Entre la afición y la aflicción, toda la papela patria suspira con la no tan divina Roja, pero La Razón lo hace con más fervor con la Azul. La División, por supuesto: “Los historiadores rechazan la decisión de Defensa de marginar a la División Azul”, protesta por segundo día consecutivo en su primera página, justo debajo de una foto del guaje Villa rotulada con un contundente “¡Que viva España!” Con sus correajes majestuosamente ceñidos a la pluma, Alfonso Ussía reclama el pedestal más alto del museo del Ejército para los que corrieron en auxilio de Hitler a la estepa rusa: “Hubo en la División Azul heroísmo, firmeza, desolación, duda y muerte. Era una guerra. Muchos españoles entregaron su vida. Otros tantos permanecieron once años en los campos de concentración de Stalin”.

Tenía que aparecer él, Stalin, el amigo de Saramago, según denunciaba desde el mismo periódico Carlos Rodríguez Braun, con la mirada inyectada en odio que debieron de tener los delatores durante la Caza de brujas: “Pero ¿con qué estaba comprometido Saramago? Con el comunismo, el sistema más criminal que nunca haya sido perpetrado contra los trabajadores”. El portugués ya está en la Historia. A Braun no se le espera.

Notas necrológicas

Y tampoco parece que vaya a tener un lugar muy destacado Tomás Cuesta, ordeñador de demagogias facilonas y experto en tirabuzones argumentales. Vean cómo se ejercitaba en las páginas de ABC: “Mientras se despabilan tumbas para reavivar la saña y mientras cada cual saca a sus muertos del almario, sucede que, hoy por hoy, cinco millones de personas han sido sepultadas en la cuneta del paro”.

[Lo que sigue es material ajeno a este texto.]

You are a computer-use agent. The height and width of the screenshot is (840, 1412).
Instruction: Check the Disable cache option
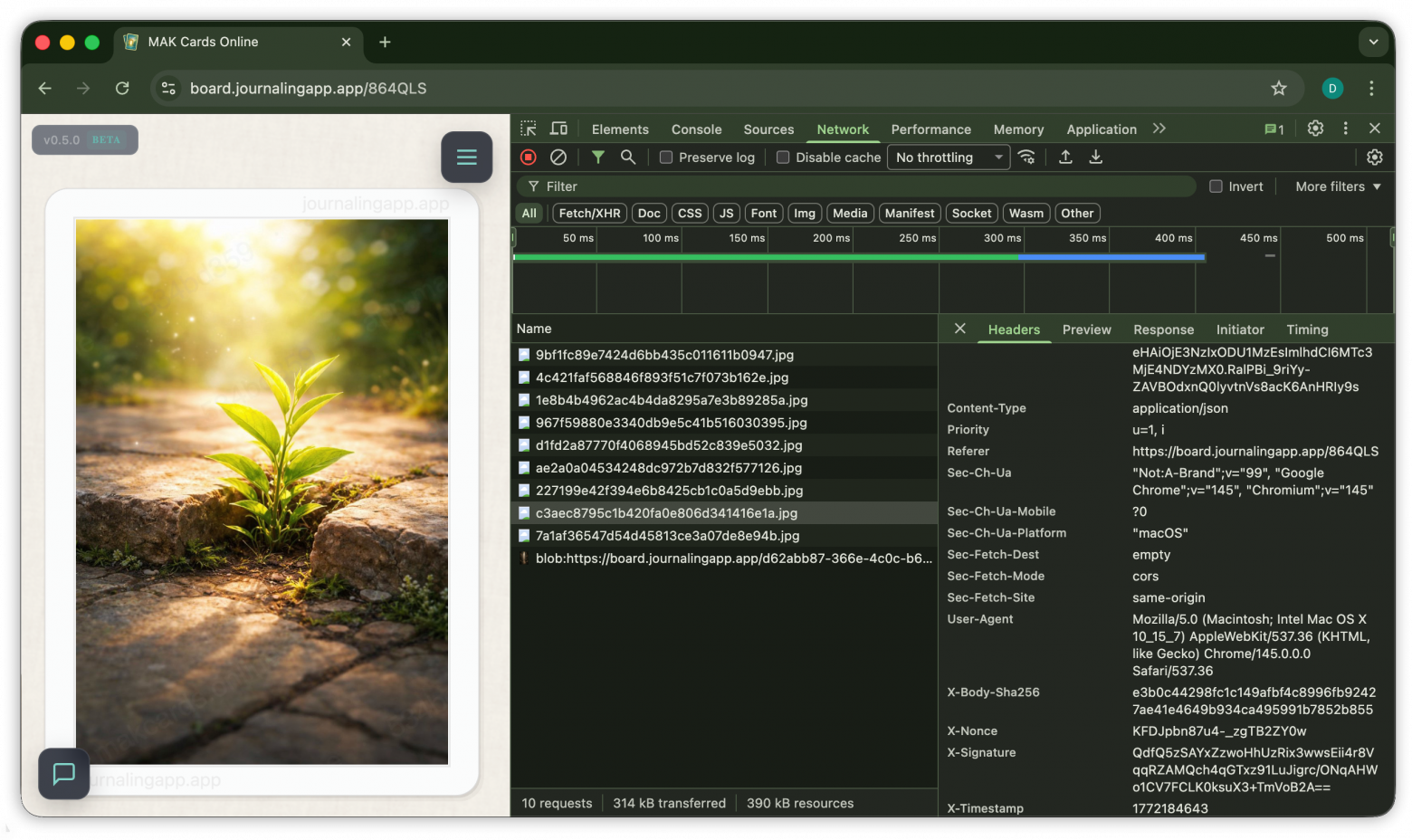coord(783,158)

Hablando de sepulturas, desde El Mundo levanta el dedo el enterrador vocacional Luis María Anson. Agita con sus nerviosas manos el enésimo certificado de defunción del inquilino de Moncloa. Esta vez, para que le hagamos caso, se adorna a modo: “Zapatero es un cadáver político que se descompone en su palacio monclovita entre incesantes rumores. El difunto está de cuerpo presente y así lo mantendrán todo el tiempo que puedan sus vuvuzelas, las Malenis, Chacones, Bibianas y Elenas, encantadas de disfrutar gratis total de la plácida vida del poder.”

Esto necesita un corolario. Nos lo sirve, diligente, el editorialista de Cope: “La ocultación de la verdad se ha convertido, desde hace tiempo, en uno de los juegos preferidos de los políticos secundados por poderosos medios de comunicación”. Sabe de qué habla.